Implications of hypoglycemia
Gluconeogenesis depletes the supply of oxaloacetate, which is essential for the entry of acetyl CoA into the citric acid cycle (figure-1). Consequently, the liver produces large quantities of ketone bodies, which are released into the blood (figure-2). After several weeks of starvation, ketone bodies become the major fuel of the brain. A person’s survival time is mainly determined by the size of the triacylglycerol depot.
Figure-2- During starvation, hypoglycemia causes the release of glucagon that promotes lipolysis in the adipose tissue. The fatty acids released are transported to the liver. They are oxidized to provide energy to the liver cells. The end product, Acetyl Co A, cannot be completely utilized in the TCA cycle, as it is in a state of suppression due to mobilization of oxaloacetate towards the pathway of gluconeogenesis. Acetyl Co-A is diverted to the pathway of ketogenesis. The ketone bodies are transported through the blood to the peripheral cells, where they are used as fuel molecules to provide energy. The ketone bodies are produced in the liver but they are utilized in the peripheral cells. The enzyme (thiophorase) for their utilization is present in all the peripheral cells except the liver. In contrast, the enzymes for ketogenesis (HMG Co-A synthase and HMG Co-A lyase) are present only in the liver mitochondria).
As a result of ketosis, the blood pH becomes acidic, since the ketone bodies are themselves acidic (ionic at pH 7.4), and are excreted in the form of neutral salts. Hence they deplete the alkali reserve of the body, causing acidosis.

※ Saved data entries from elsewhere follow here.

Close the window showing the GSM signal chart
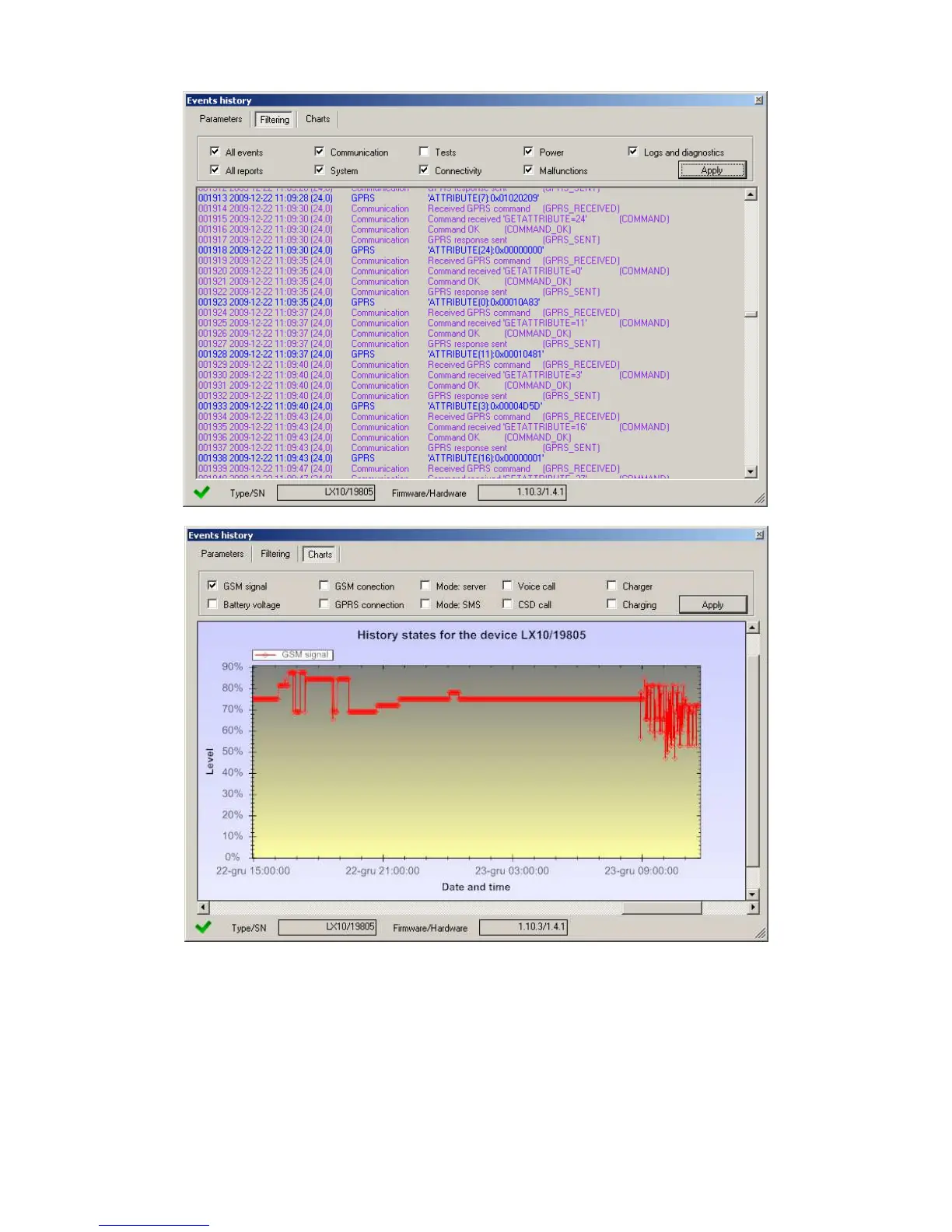The height and width of the screenshot is (1232, 952). tap(760, 534)

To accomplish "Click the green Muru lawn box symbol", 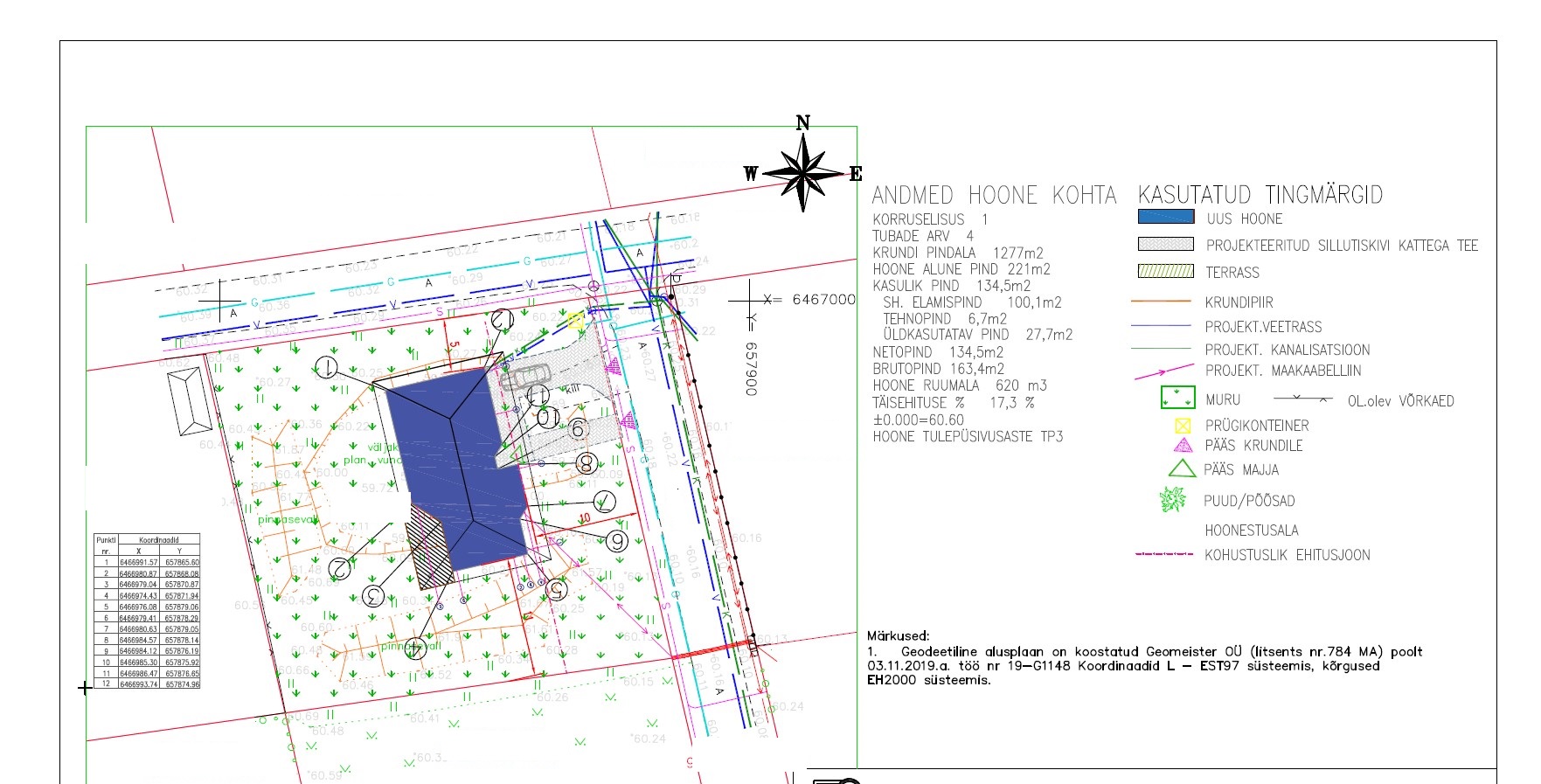I will [1177, 399].
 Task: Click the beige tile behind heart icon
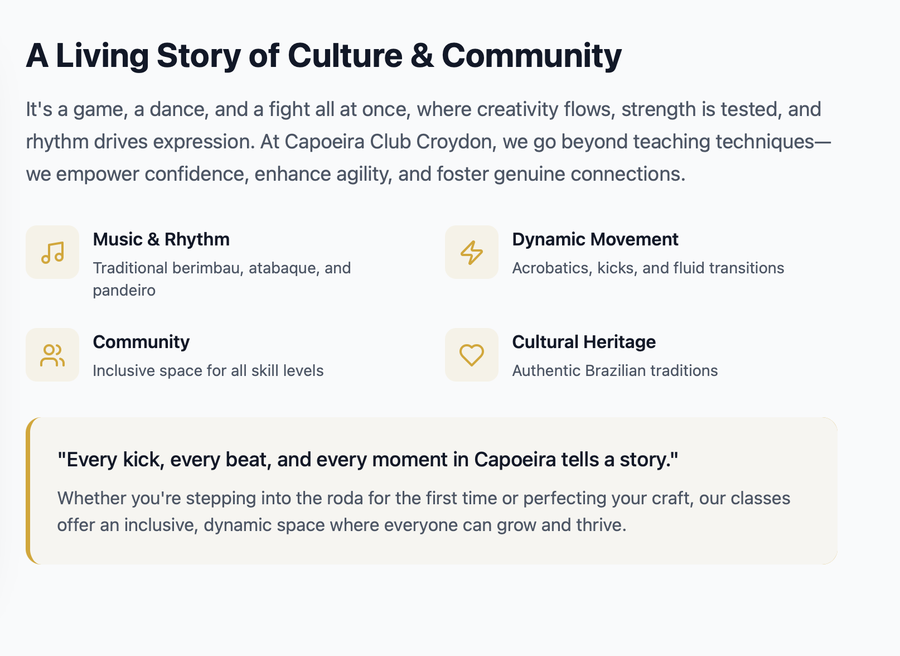(472, 355)
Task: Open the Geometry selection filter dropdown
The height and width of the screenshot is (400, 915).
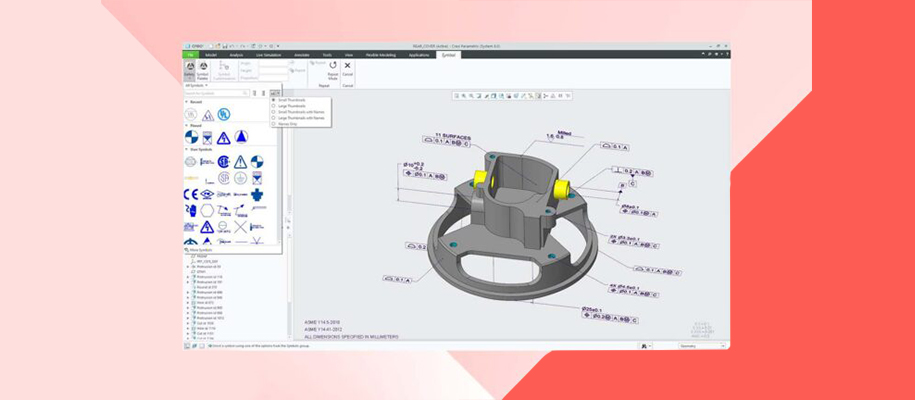Action: pyautogui.click(x=702, y=346)
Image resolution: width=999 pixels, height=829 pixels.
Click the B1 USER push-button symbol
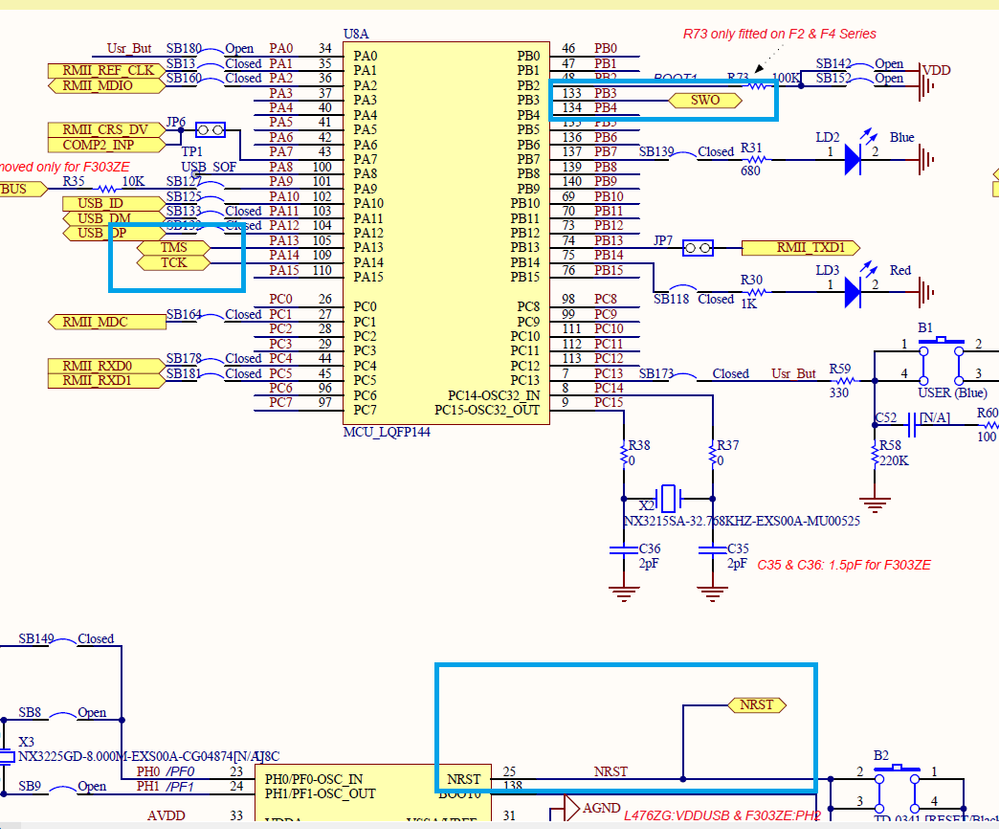tap(941, 361)
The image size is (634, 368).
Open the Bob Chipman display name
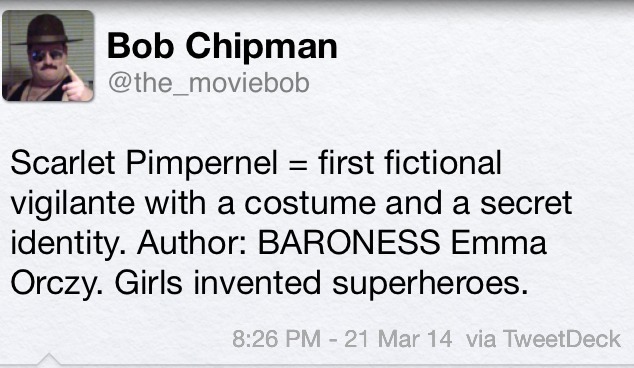222,47
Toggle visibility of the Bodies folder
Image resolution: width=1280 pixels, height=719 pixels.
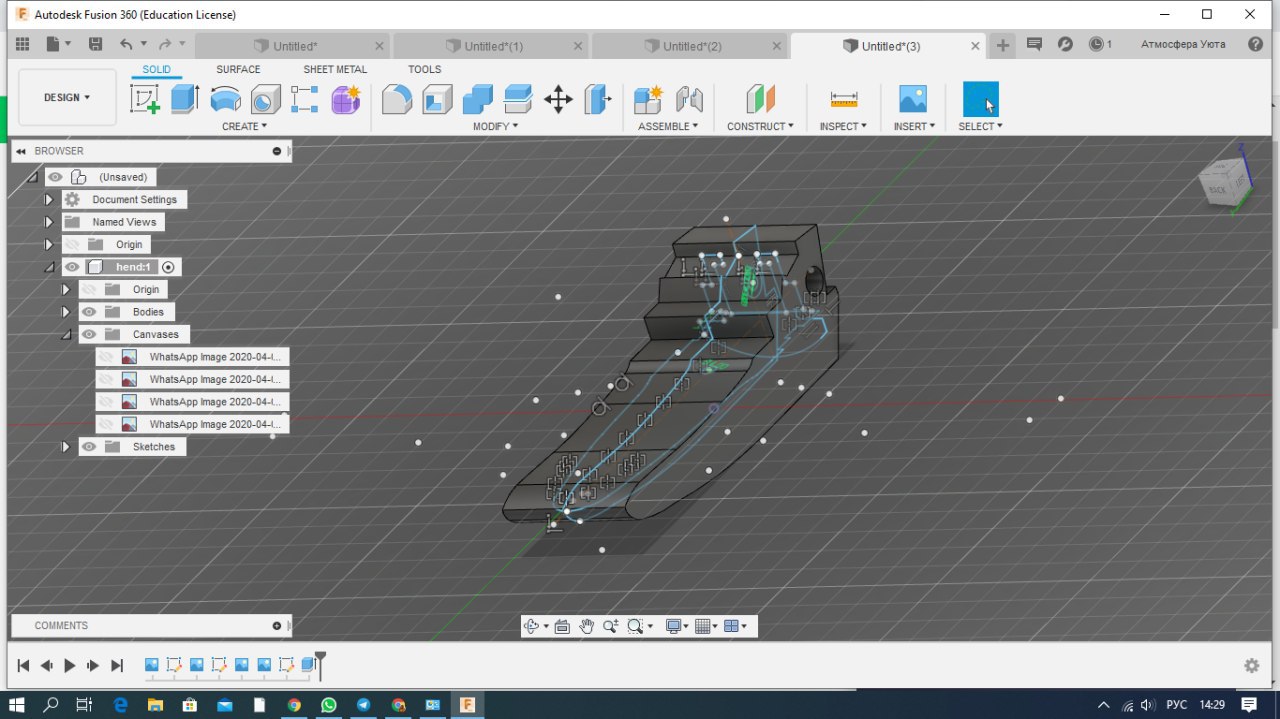[x=89, y=312]
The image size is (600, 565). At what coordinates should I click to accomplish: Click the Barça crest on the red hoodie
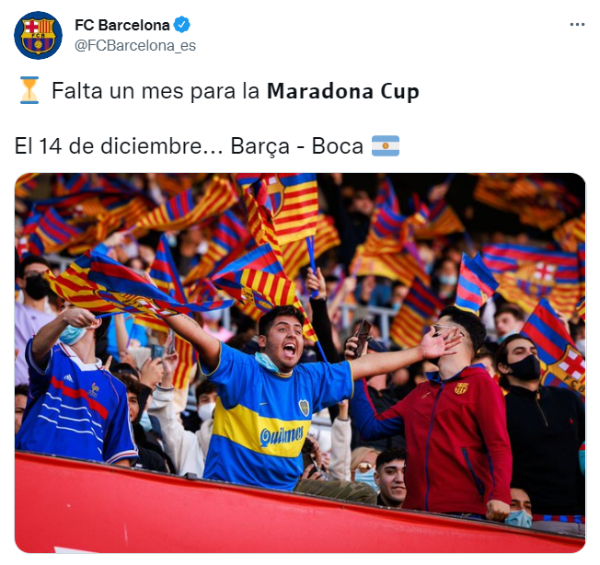(461, 388)
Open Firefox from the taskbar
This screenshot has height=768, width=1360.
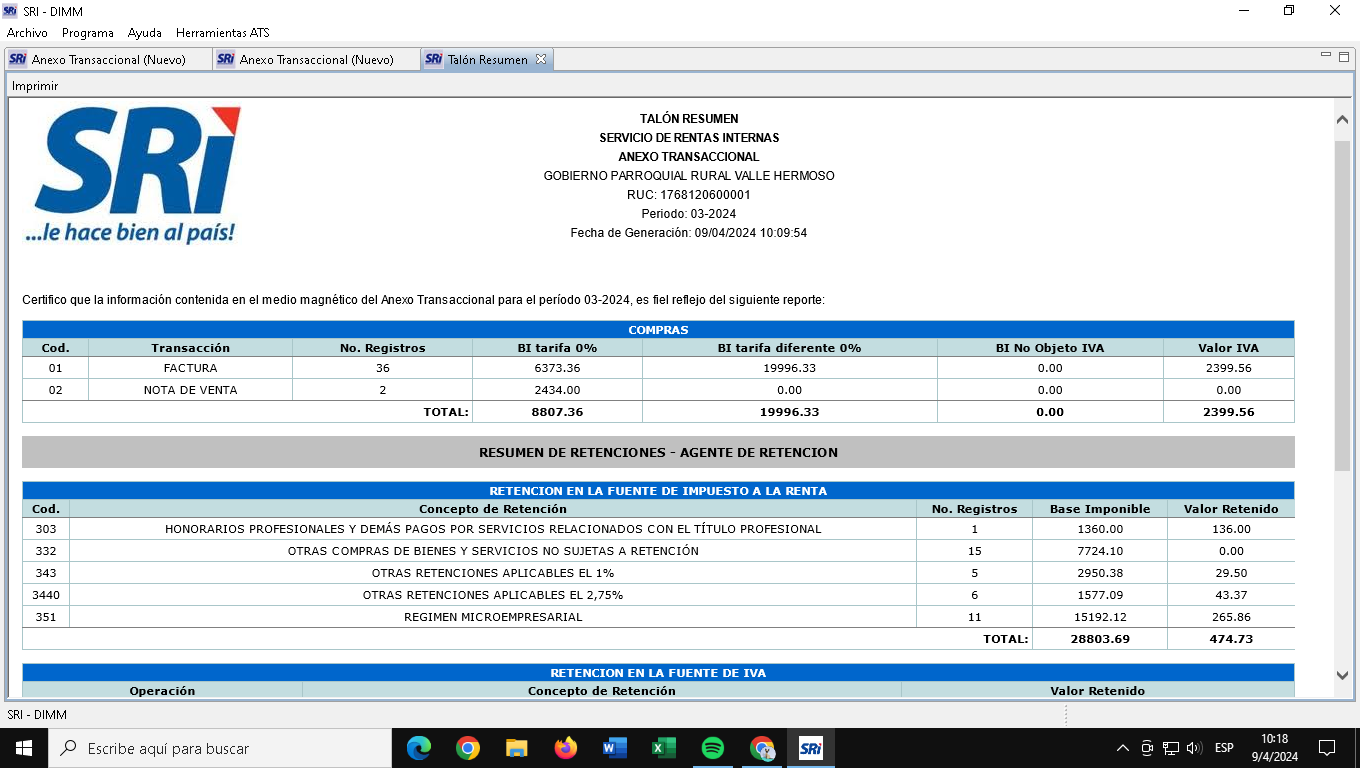click(x=566, y=748)
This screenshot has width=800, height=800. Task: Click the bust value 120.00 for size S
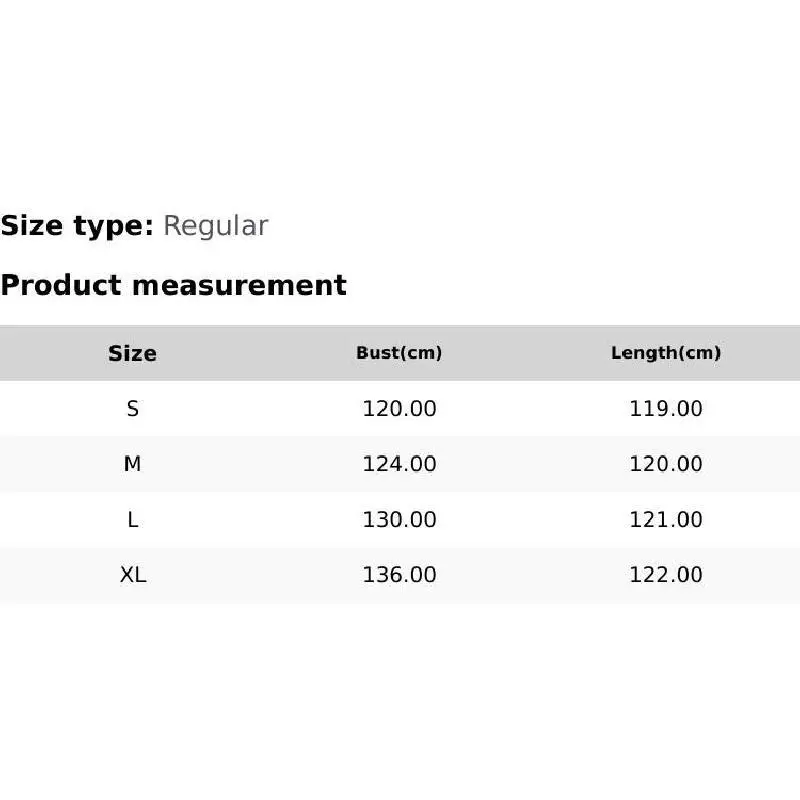tap(399, 408)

Excess ketone bodies are excreted in the urine, causing ketonuria. Acetoacetate is the primary ketone body. The other two ketone bodies, beta-hydroxybutyrate and acetone, are derived from acetoacetate. Beta-hydroxybutyrate is the major ketone body in urine; acetone is excreted through the breath. Acetone like smell is observed in patients of ketoacidosis, and it is a diagnostic sign of ketoacidosis.
In the given options, acetoacetate is the correct option considering the clinical state of hypoglycemia induced ketoacidosis.
As regards other options
A) Protein
B) Hemoglobin
C) Acetoacetate
D) Lactate
E) Pyruvate
Protein cannot be there in urine in this condition, as the kidney functions are normal. Similarly, hemoglobin also cannot be found, since there is no apparent cause of hemoglobinuria. Lactic acidosis is not there; hence lactate cannot be excreted in the urine. Pyruvate is not found in urine; it is mostly utilized in many pathways.
Hence Acetoacetate is the most appropriate option.